◆ INPUT DATA:
┌──
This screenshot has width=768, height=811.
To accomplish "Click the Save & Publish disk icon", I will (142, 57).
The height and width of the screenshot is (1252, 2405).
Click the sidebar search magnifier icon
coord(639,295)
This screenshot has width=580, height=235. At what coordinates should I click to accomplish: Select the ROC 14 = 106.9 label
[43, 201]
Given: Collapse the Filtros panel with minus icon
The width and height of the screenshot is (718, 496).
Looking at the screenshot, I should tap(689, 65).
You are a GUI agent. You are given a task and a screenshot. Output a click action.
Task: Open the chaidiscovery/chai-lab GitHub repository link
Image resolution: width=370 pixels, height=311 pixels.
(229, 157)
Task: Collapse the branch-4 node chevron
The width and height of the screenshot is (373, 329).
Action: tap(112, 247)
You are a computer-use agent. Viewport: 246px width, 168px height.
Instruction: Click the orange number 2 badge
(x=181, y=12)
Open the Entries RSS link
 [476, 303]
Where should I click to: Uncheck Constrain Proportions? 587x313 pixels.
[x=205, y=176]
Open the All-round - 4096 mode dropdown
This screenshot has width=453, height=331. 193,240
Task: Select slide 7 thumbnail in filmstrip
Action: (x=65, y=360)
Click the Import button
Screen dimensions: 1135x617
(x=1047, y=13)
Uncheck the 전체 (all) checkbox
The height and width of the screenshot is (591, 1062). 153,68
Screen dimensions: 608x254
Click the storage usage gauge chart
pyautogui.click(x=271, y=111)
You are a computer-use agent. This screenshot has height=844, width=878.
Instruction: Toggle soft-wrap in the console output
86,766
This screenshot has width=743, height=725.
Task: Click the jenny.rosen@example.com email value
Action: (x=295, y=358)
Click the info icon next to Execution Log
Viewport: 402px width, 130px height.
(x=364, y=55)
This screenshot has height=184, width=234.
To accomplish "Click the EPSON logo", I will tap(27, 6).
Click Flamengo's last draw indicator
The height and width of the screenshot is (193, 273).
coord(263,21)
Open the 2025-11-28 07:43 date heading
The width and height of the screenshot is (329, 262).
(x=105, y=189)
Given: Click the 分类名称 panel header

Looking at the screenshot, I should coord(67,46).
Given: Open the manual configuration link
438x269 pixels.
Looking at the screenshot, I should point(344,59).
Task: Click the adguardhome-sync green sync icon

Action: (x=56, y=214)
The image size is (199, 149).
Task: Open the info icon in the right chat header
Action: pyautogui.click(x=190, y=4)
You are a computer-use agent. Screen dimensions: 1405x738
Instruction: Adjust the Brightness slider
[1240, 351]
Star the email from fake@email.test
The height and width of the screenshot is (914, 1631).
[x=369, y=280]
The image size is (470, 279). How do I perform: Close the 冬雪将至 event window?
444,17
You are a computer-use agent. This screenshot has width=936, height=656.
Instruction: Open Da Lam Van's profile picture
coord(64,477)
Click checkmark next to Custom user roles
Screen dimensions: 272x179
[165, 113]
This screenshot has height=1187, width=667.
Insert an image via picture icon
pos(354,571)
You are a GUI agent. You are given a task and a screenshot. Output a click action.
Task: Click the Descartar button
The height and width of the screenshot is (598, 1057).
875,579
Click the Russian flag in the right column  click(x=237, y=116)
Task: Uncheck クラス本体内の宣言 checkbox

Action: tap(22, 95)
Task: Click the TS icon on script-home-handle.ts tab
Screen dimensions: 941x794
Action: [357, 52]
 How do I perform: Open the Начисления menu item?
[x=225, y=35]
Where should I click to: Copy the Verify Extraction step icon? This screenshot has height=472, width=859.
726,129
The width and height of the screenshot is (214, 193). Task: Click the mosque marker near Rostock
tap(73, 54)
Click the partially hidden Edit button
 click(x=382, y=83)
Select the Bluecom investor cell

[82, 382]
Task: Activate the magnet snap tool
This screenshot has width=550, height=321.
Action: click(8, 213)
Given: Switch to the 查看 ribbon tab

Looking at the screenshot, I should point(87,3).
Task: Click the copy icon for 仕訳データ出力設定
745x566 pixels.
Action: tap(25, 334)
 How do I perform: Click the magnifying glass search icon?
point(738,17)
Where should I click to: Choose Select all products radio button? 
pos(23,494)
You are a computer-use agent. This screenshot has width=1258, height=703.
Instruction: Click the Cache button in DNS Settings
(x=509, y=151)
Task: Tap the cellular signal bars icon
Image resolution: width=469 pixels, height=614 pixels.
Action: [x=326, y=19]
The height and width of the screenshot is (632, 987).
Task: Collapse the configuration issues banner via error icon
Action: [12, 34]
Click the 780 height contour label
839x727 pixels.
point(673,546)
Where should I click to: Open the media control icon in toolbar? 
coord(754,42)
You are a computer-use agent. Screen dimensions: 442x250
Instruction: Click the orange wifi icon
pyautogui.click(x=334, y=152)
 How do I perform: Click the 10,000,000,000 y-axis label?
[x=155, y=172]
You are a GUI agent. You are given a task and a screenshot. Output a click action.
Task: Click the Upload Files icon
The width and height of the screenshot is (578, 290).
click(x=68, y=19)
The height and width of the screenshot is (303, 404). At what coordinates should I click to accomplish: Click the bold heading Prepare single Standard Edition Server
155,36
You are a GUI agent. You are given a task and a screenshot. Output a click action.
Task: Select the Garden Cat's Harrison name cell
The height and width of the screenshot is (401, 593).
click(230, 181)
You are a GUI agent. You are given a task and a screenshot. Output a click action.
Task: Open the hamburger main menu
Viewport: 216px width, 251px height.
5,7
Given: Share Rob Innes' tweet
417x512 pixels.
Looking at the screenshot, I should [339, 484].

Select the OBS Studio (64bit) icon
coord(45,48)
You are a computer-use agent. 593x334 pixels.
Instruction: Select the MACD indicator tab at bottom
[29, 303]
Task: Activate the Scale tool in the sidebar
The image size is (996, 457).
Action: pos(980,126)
└──
Search the data for the string "will" and copy out every line where it is found.

To accomplish "Click the Save & Publish disk icon", I will (142, 57).
To accomplish "Click the EPSON logo", I will tap(27, 6).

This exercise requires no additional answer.